◆ **The exercise**
Please change every "computer-use agent" in the records below to "screen-control agent" and leave everything else untouched.

(Items listed in a dataset)
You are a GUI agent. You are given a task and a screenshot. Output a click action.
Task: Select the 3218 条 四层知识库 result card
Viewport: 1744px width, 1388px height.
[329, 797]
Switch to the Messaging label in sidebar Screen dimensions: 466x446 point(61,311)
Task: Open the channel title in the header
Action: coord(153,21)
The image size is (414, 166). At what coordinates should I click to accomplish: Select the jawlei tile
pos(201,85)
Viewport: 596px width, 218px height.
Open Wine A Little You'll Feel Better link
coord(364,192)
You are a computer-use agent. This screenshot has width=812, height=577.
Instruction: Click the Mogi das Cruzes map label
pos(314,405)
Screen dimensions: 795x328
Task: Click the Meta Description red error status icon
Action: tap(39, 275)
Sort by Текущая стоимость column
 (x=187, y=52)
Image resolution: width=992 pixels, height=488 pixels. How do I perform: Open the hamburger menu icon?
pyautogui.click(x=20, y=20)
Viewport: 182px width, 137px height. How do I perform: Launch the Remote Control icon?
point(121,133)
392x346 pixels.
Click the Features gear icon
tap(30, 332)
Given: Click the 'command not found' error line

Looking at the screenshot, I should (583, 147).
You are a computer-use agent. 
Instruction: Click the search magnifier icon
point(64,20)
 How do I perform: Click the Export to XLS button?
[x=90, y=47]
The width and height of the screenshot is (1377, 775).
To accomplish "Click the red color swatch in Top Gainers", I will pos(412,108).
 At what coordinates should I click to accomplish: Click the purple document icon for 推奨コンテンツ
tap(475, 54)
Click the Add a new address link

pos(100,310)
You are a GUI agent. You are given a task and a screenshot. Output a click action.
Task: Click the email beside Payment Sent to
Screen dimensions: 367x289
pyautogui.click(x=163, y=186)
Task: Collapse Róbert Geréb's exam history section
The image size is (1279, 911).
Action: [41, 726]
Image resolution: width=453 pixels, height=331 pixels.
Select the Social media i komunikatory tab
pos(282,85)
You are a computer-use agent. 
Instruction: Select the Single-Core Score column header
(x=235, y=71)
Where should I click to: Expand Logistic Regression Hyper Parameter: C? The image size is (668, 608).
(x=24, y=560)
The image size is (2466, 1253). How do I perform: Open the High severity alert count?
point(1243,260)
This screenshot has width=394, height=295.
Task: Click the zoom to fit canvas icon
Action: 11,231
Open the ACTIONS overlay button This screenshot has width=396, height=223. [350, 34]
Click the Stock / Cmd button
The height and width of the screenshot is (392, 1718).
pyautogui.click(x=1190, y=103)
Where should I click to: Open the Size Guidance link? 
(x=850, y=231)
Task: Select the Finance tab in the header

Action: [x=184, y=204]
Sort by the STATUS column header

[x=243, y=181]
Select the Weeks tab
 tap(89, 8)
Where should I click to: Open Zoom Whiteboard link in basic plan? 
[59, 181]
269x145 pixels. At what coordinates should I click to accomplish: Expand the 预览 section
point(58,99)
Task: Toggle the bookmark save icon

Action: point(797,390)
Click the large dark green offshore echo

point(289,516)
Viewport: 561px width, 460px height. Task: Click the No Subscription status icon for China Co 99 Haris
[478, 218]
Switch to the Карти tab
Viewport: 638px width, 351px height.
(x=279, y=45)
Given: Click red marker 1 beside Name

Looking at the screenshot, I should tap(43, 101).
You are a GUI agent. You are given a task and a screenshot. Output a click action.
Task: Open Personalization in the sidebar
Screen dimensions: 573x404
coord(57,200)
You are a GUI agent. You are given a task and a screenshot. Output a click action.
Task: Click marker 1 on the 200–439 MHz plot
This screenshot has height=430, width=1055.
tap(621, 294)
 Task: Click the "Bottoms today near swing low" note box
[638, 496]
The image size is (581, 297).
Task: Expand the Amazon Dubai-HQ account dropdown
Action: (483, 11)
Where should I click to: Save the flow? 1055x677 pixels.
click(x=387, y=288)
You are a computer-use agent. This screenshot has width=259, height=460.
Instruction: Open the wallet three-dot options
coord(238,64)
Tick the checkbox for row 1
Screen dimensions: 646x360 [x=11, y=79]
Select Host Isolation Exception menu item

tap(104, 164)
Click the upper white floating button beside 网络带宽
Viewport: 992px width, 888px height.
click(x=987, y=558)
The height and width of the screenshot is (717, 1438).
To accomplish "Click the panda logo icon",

◆ **Written answer**
You are a GUI agent. You are given a task and a screenshot. Output a click action.
Task: Select the 3218 条 四层知识库 result card
Viewport: 1744px width, 1388px height.
[329, 797]
Switch to the Messaging label in sidebar Screen dimensions: 466x446 point(61,311)
Task: Open the channel title in the header
Action: coord(153,21)
The image size is (414, 166). At what coordinates should I click to accomplish: Select the jawlei tile
pos(201,85)
Viewport: 596px width, 218px height.
Open Wine A Little You'll Feel Better link
coord(364,192)
You are a screen-control agent. This screenshot has width=812, height=577.
Instruction: Click the Mogi das Cruzes map label
pos(314,405)
Screen dimensions: 795x328
Task: Click the Meta Description red error status icon
Action: tap(39, 275)
Sort by Текущая стоимость column
 (x=187, y=52)
Image resolution: width=992 pixels, height=488 pixels. How do I perform: Open the hamburger menu icon?
pyautogui.click(x=20, y=20)
Viewport: 182px width, 137px height. How do I perform: Launch the Remote Control icon?
point(121,133)
392x346 pixels.
Click the Features gear icon
tap(30, 332)
Given: Click the 'command not found' error line

Looking at the screenshot, I should (583, 147).
You are a screen-control agent. 
Instruction: Click the search magnifier icon
point(64,20)
 How do I perform: Click the Export to XLS button?
[x=90, y=47]
The width and height of the screenshot is (1377, 775).
To accomplish "Click the red color swatch in Top Gainers", I will pos(412,108).
 At what coordinates should I click to accomplish: Click the purple document icon for 推奨コンテンツ
tap(475, 54)
Click the Add a new address link

pos(100,310)
You are a GUI agent. You are given a task and a screenshot. Output a click action.
Task: Click the email beside Payment Sent to
Screen dimensions: 367x289
pyautogui.click(x=163, y=186)
Task: Collapse Róbert Geréb's exam history section
The image size is (1279, 911).
Action: [41, 726]
Image resolution: width=453 pixels, height=331 pixels.
Select the Social media i komunikatory tab
pos(282,85)
You are a screen-control agent. 
Instruction: Select the Single-Core Score column header
(x=235, y=71)
Where should I click to: Expand Logistic Regression Hyper Parameter: C? The image size is (668, 608).
(x=24, y=560)
The image size is (2466, 1253). How do I perform: Open the High severity alert count?
point(1243,260)
This screenshot has width=394, height=295.
Task: Click the zoom to fit canvas icon
Action: 11,231
Open the ACTIONS overlay button This screenshot has width=396, height=223. [350, 34]
Click the Stock / Cmd button
The height and width of the screenshot is (392, 1718).
pyautogui.click(x=1190, y=103)
Where should I click to: Open the Size Guidance link? 
(x=850, y=231)
Task: Select the Finance tab in the header

Action: [x=184, y=204]
Sort by the STATUS column header

[x=243, y=181]
Select the Weeks tab
 tap(89, 8)
Where should I click to: Open Zoom Whiteboard link in basic plan? 
[59, 181]
269x145 pixels. At what coordinates should I click to accomplish: Expand the 预览 section
point(58,99)
Task: Toggle the bookmark save icon

Action: point(797,390)
Click the large dark green offshore echo

point(289,516)
Viewport: 561px width, 460px height. Task: Click the No Subscription status icon for China Co 99 Haris
[478, 218]
Switch to the Карти tab
Viewport: 638px width, 351px height.
(x=279, y=45)
Given: Click red marker 1 beside Name

Looking at the screenshot, I should tap(43, 101).
You are a GUI agent. You are given a task and a screenshot. Output a click action.
Task: Open Personalization in the sidebar
Screen dimensions: 573x404
coord(57,200)
You are a GUI agent. You are given a task and a screenshot. Output a click action.
Task: Click marker 1 on the 200–439 MHz plot
This screenshot has height=430, width=1055.
tap(621, 294)
 Task: Click the "Bottoms today near swing low" note box
[638, 496]
The image size is (581, 297).
Task: Expand the Amazon Dubai-HQ account dropdown
Action: (483, 11)
Where should I click to: Save the flow? 1055x677 pixels.
click(x=387, y=288)
You are a screen-control agent. This screenshot has width=259, height=460.
Instruction: Open the wallet three-dot options
coord(238,64)
Tick the checkbox for row 1
Screen dimensions: 646x360 [x=11, y=79]
Select Host Isolation Exception menu item

tap(104, 164)
Click the upper white floating button beside 网络带宽
Viewport: 992px width, 888px height.
click(x=987, y=558)
The height and width of the screenshot is (717, 1438).
To accomplish "Click the panda logo icon",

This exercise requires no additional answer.